* _TASK DATA_:
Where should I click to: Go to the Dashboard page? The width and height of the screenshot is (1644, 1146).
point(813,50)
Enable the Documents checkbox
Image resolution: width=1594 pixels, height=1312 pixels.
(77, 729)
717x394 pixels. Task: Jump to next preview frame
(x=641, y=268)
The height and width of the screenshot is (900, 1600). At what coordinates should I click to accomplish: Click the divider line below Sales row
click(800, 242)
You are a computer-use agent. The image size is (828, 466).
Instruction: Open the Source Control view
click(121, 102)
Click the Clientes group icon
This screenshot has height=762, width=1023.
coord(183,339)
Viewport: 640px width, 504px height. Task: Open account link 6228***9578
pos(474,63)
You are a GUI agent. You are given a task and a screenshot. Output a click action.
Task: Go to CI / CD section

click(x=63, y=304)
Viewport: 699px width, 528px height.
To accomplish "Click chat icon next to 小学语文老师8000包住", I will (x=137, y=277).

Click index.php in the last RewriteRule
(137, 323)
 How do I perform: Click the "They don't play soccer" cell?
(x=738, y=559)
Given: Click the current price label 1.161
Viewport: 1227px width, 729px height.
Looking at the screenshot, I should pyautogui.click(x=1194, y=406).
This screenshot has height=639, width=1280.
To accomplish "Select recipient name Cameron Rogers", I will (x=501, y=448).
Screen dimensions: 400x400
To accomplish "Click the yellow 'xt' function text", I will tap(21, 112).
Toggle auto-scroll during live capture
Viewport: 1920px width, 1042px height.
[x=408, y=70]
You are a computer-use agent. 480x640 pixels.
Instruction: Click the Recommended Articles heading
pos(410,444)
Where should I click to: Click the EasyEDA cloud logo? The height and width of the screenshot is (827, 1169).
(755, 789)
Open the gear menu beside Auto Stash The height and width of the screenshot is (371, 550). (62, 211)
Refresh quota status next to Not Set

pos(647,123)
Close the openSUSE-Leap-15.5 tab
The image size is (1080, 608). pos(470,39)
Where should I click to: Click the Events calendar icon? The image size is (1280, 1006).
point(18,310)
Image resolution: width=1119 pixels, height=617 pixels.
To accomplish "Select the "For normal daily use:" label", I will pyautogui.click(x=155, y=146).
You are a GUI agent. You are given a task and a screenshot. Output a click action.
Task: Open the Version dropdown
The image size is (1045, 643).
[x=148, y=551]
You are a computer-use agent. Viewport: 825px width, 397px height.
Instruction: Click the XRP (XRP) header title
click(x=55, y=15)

* _WHAT TO DO_: A single number is the expected answer: how many lines of the entries contain "label".

* _WRITTEN ANSWER_: 2